In the problem, please assume the free-fall acceleration g = 9.80 m/s2 unless a more precise value is given in the problem statement. Ignore air resistance.

A stone is thrown vertically downward from the roof of a building. It passes a window 15.0 m below the roof with a speed of 24.3 m/s. It lands on the ground 4.75 s after it was thrown.

is there a question in there somewhere?

(a) What was the initial velocity of the stone?

(b) How tall is the building?

sorry I added the question to another post, but here it is. Thanks :)

To solve this problem, we can use the equations of motion for free-fall to determine the height of the building.

Given:
g = 9.80 m/s² (acceleration due to gravity)
h = 15.0 m (height of the window)
v = 24.3 m/s (velocity of the stone)
t = 4.75 s (time taken to reach the ground)

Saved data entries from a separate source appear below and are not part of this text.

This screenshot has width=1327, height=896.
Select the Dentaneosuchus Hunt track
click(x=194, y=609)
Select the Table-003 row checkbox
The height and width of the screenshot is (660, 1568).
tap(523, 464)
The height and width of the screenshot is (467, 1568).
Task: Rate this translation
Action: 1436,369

First, we can determine the initial velocity (u) of the stone using the formula v = u + gt, where v is the final velocity, t is the time, and g is the acceleration due to gravity. Plugging in the values we have:

24.3 m/s = u + (9.80 m/s²)(4.75 s)

Now, let's solve for u:

u = 24.3 m/s - (9.80 m/s²)(4.75 s)

u = 24.3 m/s - 46.55 m/s

u = -22.25 m/s

The negative sign indicates that the initial velocity of the stone is downwards.

Next, we can use the kinematic equation h = ut + (1/2)gt² to find the height (h) of the building. Plugging in the known values:

15.0 m = (-22.25 m/s)(4.75 s) + (0.5)(9.80 m/s²)(4.75 s)²

Simplifying and solving for h:

15.0 m = -105.69 m + (0.5)(9.80 m/s²)(22.5625 s²)

15.0 m = -105.69 m + (111.0625 m)

15.0 m = 5.3725 m

Therefore, the height of the building is 5.3725 meters.